The future, Leo Xlll, Gioachin Pecci, followed the progress of the Oxford Movement, while he was Nuncio in Brussels in the 1840’s and heard of Newman’s conversion first hand from Blessed Dominic Barberi. Forty years later Newman headed the list of his first cardinals. This was, in effect, a reaching out to the other churches.
The church is a living organism and so will be influenced by many things. The political circumstances of the time like the two great wars of 1914-18 and 1939-1945 were immense tragedies which changed the way we see things. Similarly new theological ideas were growing about the church and our worship. Our disunity too, was seen to be a scandal. John XXlll opening the windows, but the gale of the Holy Spirit was already blowing and shaking the shutters.

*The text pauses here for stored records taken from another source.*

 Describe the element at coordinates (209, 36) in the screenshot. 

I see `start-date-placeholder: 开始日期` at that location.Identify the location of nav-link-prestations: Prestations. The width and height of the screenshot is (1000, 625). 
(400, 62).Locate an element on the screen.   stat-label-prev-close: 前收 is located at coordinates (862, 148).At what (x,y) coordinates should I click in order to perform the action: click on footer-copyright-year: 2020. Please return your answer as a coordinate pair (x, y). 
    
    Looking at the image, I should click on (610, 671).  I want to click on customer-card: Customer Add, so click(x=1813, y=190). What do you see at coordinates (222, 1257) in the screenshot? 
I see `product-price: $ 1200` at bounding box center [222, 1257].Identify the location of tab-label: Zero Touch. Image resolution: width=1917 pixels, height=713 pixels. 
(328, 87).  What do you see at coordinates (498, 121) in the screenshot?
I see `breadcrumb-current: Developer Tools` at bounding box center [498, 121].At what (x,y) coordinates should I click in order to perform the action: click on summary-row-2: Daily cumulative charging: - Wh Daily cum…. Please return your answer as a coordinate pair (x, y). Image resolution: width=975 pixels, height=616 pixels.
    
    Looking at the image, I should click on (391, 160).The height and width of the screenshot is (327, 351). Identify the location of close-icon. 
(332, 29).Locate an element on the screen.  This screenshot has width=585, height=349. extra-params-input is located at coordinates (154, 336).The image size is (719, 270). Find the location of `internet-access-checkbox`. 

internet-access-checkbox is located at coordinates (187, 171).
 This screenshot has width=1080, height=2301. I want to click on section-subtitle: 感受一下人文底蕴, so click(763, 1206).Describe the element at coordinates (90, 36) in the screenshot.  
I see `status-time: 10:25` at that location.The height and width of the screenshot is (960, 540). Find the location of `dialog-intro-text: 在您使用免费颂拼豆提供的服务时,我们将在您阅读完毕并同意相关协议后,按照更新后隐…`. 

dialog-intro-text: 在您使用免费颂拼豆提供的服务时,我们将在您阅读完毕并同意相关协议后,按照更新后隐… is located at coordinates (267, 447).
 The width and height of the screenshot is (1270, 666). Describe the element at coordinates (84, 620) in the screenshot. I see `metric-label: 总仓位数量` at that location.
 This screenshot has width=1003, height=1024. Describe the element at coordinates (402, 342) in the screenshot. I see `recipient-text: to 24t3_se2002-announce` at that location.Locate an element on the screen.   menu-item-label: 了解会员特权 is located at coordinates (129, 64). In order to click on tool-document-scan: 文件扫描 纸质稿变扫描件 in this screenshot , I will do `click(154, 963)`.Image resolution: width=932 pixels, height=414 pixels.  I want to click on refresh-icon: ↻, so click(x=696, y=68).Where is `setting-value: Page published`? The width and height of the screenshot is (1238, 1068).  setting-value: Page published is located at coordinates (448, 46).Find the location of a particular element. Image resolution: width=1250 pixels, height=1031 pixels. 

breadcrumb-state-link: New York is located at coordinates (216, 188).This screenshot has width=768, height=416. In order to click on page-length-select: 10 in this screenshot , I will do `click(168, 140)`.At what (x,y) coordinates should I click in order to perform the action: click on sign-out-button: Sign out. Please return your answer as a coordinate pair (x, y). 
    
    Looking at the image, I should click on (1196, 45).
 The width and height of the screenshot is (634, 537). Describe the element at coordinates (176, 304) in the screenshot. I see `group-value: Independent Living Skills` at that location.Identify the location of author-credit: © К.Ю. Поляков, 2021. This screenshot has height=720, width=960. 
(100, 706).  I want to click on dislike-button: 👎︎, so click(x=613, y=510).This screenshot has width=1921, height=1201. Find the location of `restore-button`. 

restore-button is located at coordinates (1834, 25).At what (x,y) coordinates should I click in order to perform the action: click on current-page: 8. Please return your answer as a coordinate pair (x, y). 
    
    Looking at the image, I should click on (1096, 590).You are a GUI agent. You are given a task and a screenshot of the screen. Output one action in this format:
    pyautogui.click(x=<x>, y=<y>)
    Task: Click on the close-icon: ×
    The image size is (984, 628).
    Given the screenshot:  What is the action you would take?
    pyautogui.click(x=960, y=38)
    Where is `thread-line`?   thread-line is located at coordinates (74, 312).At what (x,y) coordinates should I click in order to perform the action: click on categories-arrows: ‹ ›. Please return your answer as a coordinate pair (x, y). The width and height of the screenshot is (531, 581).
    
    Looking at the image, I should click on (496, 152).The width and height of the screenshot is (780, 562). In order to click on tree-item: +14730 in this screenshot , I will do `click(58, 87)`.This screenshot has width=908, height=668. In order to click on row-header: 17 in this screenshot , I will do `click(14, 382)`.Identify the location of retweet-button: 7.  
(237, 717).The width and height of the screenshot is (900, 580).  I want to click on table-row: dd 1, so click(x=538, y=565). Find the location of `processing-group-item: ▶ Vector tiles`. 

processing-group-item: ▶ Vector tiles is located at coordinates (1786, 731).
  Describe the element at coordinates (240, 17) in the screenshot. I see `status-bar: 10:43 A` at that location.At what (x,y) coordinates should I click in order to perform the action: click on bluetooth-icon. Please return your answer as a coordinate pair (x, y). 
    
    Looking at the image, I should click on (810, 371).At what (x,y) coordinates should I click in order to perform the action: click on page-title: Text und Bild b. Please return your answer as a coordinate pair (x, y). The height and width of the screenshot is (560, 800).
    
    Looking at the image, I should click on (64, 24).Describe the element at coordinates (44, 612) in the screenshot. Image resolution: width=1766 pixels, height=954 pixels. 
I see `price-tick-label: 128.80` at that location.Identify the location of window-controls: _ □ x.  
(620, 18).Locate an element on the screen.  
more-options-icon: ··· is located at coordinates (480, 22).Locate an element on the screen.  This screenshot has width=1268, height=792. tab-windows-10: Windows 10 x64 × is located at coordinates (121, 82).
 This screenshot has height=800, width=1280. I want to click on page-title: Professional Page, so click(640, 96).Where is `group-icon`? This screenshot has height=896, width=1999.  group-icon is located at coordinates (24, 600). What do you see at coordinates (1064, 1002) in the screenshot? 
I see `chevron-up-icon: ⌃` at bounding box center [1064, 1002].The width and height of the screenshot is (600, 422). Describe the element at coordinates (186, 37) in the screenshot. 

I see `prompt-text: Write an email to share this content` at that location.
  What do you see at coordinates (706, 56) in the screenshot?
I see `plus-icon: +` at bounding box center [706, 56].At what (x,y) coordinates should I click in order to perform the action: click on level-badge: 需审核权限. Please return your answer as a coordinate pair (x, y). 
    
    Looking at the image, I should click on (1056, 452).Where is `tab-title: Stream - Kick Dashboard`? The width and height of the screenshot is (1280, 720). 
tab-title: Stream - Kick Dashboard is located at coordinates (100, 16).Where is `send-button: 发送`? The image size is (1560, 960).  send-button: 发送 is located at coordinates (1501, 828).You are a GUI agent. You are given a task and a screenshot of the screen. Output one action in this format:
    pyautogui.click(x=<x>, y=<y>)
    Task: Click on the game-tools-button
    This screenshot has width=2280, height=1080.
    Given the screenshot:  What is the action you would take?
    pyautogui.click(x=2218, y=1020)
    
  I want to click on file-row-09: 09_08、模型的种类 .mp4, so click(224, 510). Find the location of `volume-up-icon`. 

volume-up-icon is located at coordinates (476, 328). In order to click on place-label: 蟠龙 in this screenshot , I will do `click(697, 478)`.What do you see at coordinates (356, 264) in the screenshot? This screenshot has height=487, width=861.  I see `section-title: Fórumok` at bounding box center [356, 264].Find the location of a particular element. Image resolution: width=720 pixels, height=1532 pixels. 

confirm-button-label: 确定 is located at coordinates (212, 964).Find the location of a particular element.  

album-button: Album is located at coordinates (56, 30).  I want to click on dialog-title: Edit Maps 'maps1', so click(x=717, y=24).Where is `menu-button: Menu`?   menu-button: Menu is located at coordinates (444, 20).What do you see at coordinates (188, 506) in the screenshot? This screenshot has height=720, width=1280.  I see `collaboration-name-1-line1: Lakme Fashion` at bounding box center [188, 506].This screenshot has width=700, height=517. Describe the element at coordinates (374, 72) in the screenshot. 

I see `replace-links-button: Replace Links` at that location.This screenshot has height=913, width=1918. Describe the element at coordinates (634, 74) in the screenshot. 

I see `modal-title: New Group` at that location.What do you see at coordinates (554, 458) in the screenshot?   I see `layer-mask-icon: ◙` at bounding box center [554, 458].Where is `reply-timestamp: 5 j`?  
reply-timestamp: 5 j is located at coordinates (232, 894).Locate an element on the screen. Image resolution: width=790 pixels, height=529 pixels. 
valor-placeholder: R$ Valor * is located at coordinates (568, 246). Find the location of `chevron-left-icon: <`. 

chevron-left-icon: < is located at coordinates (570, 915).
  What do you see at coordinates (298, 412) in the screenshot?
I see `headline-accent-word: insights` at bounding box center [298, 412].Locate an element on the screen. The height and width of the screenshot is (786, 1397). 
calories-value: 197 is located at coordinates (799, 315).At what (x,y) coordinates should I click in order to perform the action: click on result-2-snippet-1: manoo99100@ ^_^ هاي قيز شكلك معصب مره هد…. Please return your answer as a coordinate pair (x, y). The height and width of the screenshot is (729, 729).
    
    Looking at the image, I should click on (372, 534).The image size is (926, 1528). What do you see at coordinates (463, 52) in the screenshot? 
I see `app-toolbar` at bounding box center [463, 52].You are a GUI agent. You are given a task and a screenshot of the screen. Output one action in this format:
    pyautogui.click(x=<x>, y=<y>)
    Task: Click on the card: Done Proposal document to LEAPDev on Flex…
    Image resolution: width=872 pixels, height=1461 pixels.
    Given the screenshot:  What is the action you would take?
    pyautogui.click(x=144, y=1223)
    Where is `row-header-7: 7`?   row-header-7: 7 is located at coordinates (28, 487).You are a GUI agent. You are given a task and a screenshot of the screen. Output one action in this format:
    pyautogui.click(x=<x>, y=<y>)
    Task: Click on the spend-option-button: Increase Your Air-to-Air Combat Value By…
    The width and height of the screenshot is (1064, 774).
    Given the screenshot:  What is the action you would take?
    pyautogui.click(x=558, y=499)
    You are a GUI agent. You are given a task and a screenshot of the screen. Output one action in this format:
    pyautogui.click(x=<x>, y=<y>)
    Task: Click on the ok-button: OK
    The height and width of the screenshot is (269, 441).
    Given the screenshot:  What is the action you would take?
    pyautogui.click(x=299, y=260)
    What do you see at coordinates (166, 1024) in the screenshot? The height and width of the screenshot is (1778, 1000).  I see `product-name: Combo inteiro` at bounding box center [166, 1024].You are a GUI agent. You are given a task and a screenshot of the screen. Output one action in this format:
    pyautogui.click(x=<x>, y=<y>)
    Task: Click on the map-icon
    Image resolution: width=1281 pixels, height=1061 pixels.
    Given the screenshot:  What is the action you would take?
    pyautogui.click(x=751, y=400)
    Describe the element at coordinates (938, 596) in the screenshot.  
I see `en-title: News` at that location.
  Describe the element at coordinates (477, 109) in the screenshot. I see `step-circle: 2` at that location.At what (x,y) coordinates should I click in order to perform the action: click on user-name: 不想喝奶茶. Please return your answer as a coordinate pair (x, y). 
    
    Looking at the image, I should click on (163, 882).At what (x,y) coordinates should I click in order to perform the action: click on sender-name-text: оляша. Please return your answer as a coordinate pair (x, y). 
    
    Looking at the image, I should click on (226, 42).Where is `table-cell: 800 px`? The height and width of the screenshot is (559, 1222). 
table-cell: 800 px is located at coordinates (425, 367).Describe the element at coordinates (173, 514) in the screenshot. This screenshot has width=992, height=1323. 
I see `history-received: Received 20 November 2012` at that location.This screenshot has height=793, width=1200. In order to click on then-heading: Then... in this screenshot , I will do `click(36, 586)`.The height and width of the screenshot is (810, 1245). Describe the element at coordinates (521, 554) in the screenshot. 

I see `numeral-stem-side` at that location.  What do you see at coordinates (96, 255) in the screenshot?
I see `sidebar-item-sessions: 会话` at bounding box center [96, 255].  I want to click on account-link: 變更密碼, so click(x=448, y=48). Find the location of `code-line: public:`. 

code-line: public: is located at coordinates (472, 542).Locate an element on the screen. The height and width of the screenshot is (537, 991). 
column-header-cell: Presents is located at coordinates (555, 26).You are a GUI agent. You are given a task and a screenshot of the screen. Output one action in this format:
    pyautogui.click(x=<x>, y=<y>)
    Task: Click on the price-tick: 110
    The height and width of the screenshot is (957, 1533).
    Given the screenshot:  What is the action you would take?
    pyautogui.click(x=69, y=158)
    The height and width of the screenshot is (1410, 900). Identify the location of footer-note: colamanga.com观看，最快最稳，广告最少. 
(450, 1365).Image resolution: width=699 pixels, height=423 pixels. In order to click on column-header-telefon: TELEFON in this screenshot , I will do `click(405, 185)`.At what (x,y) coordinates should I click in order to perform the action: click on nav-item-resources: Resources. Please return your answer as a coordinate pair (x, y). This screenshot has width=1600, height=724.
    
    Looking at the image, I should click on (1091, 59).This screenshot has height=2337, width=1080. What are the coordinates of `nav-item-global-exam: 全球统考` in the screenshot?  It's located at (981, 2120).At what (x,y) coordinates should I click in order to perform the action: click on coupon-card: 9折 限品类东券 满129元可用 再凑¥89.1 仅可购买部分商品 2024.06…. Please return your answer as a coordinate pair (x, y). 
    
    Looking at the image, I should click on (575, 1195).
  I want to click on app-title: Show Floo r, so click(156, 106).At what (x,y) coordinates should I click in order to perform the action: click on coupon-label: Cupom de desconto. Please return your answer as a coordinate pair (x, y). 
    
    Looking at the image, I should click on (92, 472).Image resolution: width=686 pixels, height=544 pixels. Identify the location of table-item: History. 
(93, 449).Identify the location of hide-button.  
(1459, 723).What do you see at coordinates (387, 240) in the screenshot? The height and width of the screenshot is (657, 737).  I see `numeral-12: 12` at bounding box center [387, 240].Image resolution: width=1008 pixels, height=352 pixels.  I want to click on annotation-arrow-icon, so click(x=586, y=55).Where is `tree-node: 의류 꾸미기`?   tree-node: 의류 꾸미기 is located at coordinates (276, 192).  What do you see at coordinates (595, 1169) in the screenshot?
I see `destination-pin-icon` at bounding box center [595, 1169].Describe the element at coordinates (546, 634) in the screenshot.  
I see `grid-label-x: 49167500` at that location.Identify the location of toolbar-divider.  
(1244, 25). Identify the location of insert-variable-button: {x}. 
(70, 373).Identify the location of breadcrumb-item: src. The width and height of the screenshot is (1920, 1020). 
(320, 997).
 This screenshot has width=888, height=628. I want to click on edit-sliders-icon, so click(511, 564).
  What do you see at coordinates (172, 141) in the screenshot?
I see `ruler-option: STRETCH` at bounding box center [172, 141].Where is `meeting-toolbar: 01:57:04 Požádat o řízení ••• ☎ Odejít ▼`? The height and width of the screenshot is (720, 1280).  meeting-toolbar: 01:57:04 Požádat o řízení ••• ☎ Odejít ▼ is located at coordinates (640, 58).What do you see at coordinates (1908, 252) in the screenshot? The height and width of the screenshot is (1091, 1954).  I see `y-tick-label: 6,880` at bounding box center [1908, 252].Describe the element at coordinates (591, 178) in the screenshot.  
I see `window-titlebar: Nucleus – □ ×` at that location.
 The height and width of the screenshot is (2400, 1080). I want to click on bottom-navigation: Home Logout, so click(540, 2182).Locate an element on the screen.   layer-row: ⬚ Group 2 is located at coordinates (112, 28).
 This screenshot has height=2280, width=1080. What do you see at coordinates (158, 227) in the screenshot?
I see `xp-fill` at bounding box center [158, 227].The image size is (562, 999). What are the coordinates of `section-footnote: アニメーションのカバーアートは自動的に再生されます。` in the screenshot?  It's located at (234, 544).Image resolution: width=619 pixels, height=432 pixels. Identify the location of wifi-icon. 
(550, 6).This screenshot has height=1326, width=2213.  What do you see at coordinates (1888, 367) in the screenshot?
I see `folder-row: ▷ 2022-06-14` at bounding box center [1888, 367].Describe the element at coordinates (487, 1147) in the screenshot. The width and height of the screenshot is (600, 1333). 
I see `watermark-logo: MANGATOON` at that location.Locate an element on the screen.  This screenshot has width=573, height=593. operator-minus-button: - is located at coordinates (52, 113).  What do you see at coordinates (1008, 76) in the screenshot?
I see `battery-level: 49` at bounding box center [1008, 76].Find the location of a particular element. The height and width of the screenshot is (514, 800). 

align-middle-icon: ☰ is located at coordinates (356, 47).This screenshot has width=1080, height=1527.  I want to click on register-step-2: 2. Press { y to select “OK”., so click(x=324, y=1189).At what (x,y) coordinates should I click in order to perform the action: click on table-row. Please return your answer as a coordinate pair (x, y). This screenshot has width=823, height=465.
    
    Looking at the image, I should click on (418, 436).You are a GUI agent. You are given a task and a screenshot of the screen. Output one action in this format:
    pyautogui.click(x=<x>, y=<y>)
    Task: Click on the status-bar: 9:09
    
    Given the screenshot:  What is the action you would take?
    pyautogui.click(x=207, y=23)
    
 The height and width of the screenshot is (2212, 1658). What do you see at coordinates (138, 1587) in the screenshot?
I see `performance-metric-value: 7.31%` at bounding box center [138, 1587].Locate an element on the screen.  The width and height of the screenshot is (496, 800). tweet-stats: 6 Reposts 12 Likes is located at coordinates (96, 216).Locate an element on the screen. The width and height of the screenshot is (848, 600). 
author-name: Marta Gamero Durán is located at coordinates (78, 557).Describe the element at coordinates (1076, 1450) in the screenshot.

Let me conclude with this picture. In 1977 I visited the French monastery of Chevetogne near Namur. After the Bolshevik destruction of the Russian Orthodox Church, Pope Pius Xl asked the Benedictines if they could reach out to the Orthodox monks, many of whom were exiled. They founded a dual-rite monastery with the Orthodox Basilian and Benedictine rules and liturgy both being used. The founding prior, Dom Lambert Beauduin osb, fell foul of the Roman Curia and was exiled to Turkey. Here he met the Nuncio, an Italian from Bergamo named Angelo Roncalli. Later his exile was commuted to Paris, where he resumed his friendship with the Nuncio, Roncalli, who had been transferred to post-war France. The periodical of Chevetogne was Irenikon, dedicated to bringing the churches together.It had been calling for a Council By the time Pius Xll died in 1958, Lambert Beauduin was in a wheelchair, now happily allowed back to his monastery.. He was listening to news of the gathering for the conclave and he said. “They do not know who to elect. They will elect an old man. They will elect Roncalli and he will call a Council.”
The monk who told us this in the same refectory was Dom Olivier Rousseau osb Now himself in a wheelchair.